Esse movimento foi global. Nos Estados Unidos, a penetração do digital alcançou a impressionante marca de 38% do total de vendas em 2021, movimento que tende a se repetir no mercado nacional.
Pressão nos resultados aceleram o digital
A recente temporada de balanços do 1⁰ trimestre de 2022 das principais varejistas de moda no Brasil evidência o atual momento do segmento: as vendas nas lojas voltaram ao patamar pré-covid. E o canal que mais contribuiu para o crescimento foi o digital. Porém, a forte inflação, o aumento nos custos de operação e a relevante deterioração do resultado das operações financeiras impactaram negativamente o lucro dessas empresas.
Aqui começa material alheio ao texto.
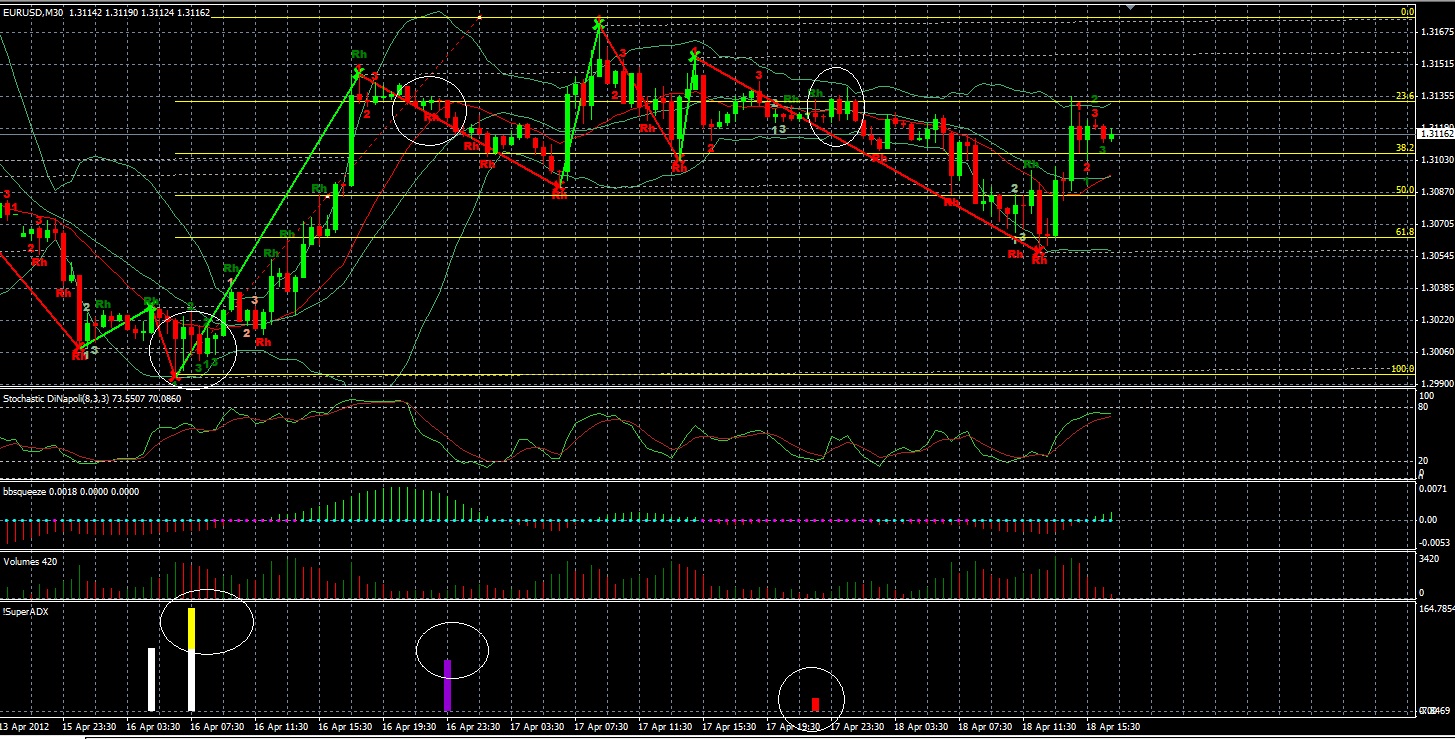Click the bbsqueeze indicator label

(25, 492)
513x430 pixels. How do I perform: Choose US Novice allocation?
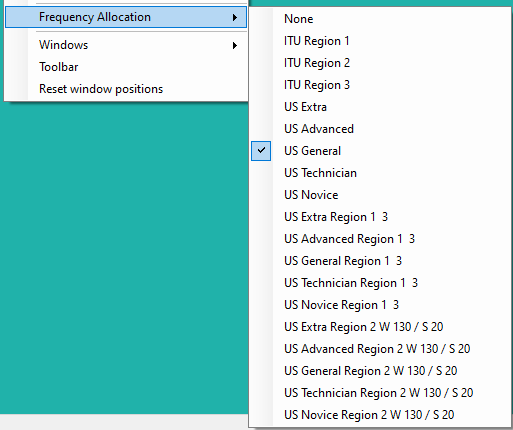pyautogui.click(x=380, y=195)
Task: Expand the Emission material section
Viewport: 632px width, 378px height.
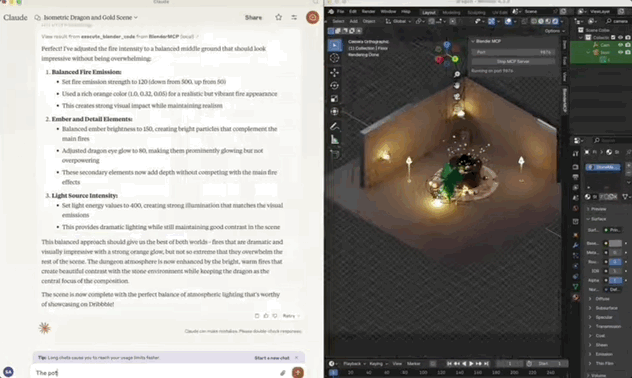Action: click(x=604, y=354)
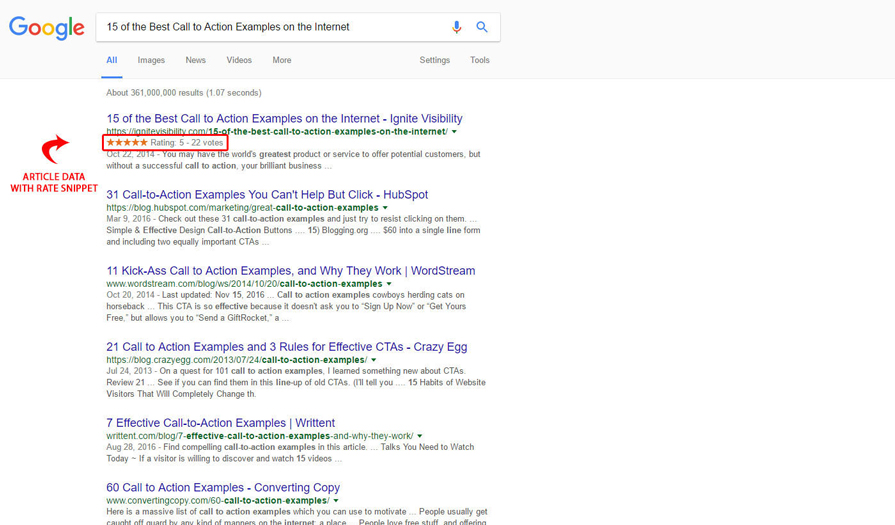
Task: Select the All results tab
Action: (112, 60)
A mudança do comportamento do consumidor pressionada pelo forte aumento nos custos, menor ritmo de recuperação nas lojas e forte crescimento do digital têm feito com que as grandes varejistas direcionem a maior parte dos seus investimentos para a tecnologia.
Bits and bytes já representam 10% a 20%
Analisando o desempenho do canal digital, fica evidente o motivo da guinada no direcionamento dos investimentos. Na Renner, as vendas digitais saíram de 4% de participação nas vendas, no 1º trimestre de 2019, para 15% no 1º trimestre de 2022.
Na mesma métrica, a C&A apontou que o share de digital saiu de 3%, em 2019, para 18% em 2022, enquanto que a Riachuelo aferiu 10% de share neste canal em 2022.
Outro dado interessante é a participação dos apps dentro das vendas digitais: na Riachuelo, o app representa 45,1% das vendas nesse canal e na Marisa já são 61,4% das vendas.
Digital is the new fast fashion
Até pouco tempo atrás, ao analisar os balanços das principais varejistas de moda, o principal enfoque, a principal mensagem que se queria passar aos acionistas era de que a empresa atuava e sabia fazer fast fashion. Hoje o foco é outro. As varejistas se esforçam e valorizam estar entrando de cabeça no digital e alocando a maior parte dos seus investimentos nessa empreitada.
A Riachuelo direcionou 53% (R$ 64 milhões) dos seus investimentos para tecnologia, enquanto destinou apenas 18% para novas lojas e 10% para reformas no primeiro trimestre de 2019.
Na C&A, o digital levou 45% (R$ 24,9 milhões) dos R$ 55,5 milhões investidos pela empresa nesse período.
O que vem por aí
Assim como já aconteceu em diversas categorias (i.e. eletrônicos, brinquedos etc.), a participação do digital na categoria moda/calçados vai acelerar e tende a alcançar, nos próximos anos, os patamares que vemos atualmente na Europa e no mercado norte-americano.
Portanto, as grandes varejistas não só vão manter a estratégia de focar no digital, como devem dobrar a aposta, investindo em infraestrutura, software, expertise e, principalmente, na exploração dos dados dos consumidores.
Vamos observar também o surgimento e a ascensão no mercado brasileiro de marcas varejistas exclusivamente digitais, chamadas pelo mercado de DNVBs/DTC.
São empresas que adotam como modelo de negócio a verticalização de toda a cadeia (da produção até a distribuição) e usam os canais digitais como o seu principal (se não único) canal de venda, com a proposta de valor de entregar um produto superior a preços mais competitivos. Fora do Brasil, as empresas operando nesse modelo se posicionam com preços de 20% a 30% menores para produtos de mesma qualidade.
No cenário internacional, são inúmeras as empresas que operam nesse modelo. Empresas como Indochino, Suit supply, Bonobos, All Birds e Everlane ganharam muito destaque, mas a lista cresce a cada dia.
Já temos algumas marcas no Brasil operando nesse modelo, sendo que a principal provavelmente é a Amaro. Com o desenvolvimento do mercado e a abertura do consumidor para esse canal/modalidade, irão surgir diversas outras empresas operando nesse modelo.
Vamos ver algumas (ou várias) das marcas internacionais listadas acima entrando no Brasil, além de um movimento das grandes varejistas do setor passando a desenvolver marcas ou operando através desse modelo.
Eduardo Yamashita é COO da Gouvêa Ecosystem.